--- Try it ---
Extract the material from the line with "What do you see at coordinates (107, 493)" up to and including the line with "(816, 707).", reproducing each line word for word.

--- Data ---
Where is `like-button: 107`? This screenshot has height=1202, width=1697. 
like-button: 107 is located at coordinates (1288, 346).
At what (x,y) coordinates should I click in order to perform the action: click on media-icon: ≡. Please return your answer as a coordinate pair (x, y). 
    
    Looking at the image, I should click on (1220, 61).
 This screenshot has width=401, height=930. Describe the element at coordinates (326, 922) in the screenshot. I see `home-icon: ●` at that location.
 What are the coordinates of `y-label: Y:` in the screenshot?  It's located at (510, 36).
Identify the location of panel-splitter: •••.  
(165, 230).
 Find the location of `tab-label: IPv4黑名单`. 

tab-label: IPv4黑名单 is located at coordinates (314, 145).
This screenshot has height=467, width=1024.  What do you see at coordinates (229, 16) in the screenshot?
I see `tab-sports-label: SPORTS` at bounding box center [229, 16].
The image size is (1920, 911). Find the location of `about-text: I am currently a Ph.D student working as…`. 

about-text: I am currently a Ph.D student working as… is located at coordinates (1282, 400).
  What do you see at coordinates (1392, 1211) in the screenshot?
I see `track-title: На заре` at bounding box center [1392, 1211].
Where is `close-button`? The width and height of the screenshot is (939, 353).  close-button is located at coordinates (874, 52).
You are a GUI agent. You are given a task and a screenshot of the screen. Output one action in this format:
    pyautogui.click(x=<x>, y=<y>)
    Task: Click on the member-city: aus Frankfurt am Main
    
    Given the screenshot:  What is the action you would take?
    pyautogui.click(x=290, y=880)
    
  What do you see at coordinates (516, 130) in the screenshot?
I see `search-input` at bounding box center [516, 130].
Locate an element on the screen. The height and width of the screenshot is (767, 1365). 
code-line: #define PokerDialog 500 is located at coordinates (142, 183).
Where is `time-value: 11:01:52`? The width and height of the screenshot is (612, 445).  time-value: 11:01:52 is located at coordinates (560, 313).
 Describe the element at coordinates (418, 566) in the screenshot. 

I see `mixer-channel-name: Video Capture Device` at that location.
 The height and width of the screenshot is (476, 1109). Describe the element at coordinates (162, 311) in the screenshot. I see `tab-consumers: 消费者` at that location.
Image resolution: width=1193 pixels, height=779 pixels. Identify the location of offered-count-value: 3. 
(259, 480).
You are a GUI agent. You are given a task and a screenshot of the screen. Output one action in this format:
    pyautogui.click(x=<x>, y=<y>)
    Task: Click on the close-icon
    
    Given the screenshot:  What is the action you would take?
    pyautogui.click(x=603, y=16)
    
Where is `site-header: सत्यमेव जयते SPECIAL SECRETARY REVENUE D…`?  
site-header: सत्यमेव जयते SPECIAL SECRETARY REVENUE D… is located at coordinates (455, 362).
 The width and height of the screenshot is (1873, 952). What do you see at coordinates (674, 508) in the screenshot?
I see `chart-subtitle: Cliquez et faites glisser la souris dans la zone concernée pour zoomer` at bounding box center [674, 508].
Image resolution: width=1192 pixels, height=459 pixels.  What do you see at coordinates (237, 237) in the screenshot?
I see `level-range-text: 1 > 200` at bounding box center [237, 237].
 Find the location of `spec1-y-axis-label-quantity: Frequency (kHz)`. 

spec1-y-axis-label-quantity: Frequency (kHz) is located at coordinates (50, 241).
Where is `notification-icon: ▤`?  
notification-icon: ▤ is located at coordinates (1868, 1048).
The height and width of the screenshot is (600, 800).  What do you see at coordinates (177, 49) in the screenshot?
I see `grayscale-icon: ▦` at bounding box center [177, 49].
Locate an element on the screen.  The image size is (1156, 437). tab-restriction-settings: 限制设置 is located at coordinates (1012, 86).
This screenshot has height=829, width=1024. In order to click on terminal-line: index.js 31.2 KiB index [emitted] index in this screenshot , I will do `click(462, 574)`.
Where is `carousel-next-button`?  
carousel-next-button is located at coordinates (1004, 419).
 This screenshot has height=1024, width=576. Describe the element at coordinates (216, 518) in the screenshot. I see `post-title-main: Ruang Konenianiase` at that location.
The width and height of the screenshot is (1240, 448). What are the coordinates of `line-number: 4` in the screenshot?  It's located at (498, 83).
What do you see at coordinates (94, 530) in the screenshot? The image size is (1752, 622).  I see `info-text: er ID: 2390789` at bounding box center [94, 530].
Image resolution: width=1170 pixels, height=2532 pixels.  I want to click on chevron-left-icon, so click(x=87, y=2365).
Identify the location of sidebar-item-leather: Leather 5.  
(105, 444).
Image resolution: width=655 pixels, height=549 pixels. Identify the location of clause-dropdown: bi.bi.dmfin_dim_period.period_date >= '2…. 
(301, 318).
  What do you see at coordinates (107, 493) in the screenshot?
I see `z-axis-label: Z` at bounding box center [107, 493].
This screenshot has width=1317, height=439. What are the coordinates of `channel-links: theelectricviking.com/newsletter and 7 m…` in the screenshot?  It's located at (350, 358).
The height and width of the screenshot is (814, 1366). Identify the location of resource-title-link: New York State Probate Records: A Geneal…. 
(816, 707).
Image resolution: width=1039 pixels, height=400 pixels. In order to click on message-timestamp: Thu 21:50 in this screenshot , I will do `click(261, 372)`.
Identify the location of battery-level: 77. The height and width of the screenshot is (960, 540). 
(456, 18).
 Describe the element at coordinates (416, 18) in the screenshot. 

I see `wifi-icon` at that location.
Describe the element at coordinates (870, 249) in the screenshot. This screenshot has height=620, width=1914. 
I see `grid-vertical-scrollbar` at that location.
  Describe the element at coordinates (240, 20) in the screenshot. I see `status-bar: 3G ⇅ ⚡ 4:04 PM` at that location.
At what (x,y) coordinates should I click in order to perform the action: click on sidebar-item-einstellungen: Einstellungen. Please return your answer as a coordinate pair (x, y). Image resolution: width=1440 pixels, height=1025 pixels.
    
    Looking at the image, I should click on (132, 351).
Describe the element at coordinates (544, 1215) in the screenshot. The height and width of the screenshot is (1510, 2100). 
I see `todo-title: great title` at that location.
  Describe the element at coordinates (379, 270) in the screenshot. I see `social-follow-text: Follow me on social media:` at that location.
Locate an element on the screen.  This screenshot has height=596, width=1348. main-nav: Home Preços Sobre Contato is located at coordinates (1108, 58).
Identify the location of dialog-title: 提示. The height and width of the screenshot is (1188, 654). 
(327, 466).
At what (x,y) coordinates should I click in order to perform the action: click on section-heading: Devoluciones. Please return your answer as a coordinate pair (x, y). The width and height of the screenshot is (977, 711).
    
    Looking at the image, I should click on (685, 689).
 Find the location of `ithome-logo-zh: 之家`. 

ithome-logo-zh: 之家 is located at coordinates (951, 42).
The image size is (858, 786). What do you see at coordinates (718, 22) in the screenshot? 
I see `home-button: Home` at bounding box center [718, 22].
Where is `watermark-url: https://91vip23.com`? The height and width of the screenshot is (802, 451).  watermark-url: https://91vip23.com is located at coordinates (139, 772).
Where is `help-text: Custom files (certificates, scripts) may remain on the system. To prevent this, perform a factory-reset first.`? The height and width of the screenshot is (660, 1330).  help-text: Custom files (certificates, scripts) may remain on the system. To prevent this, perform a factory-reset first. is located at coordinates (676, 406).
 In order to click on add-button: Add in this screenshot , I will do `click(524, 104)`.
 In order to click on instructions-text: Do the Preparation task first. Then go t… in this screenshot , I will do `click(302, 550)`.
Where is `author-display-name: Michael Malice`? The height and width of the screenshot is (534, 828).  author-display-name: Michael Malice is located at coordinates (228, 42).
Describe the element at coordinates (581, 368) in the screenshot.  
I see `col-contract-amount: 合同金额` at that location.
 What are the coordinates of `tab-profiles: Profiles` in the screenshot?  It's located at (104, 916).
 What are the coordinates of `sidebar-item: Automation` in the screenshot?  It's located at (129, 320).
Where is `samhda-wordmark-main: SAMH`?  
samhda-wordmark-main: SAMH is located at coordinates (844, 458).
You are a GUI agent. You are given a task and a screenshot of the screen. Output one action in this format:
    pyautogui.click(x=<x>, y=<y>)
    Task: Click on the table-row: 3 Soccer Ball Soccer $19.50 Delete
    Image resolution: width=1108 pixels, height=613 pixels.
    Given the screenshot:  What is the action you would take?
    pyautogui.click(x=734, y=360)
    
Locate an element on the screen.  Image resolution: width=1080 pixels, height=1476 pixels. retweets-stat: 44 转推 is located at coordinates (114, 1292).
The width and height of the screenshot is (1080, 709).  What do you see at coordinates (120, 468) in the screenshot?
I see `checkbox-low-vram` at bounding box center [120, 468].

--- Answer to this exercise ---
  What do you see at coordinates (107, 493) in the screenshot?
I see `z-axis-label: Z` at bounding box center [107, 493].
This screenshot has width=1317, height=439. What are the coordinates of `channel-links: theelectricviking.com/newsletter and 7 m…` in the screenshot?  It's located at (350, 358).
The height and width of the screenshot is (814, 1366). Identify the location of resource-title-link: New York State Probate Records: A Geneal…. 
(816, 707).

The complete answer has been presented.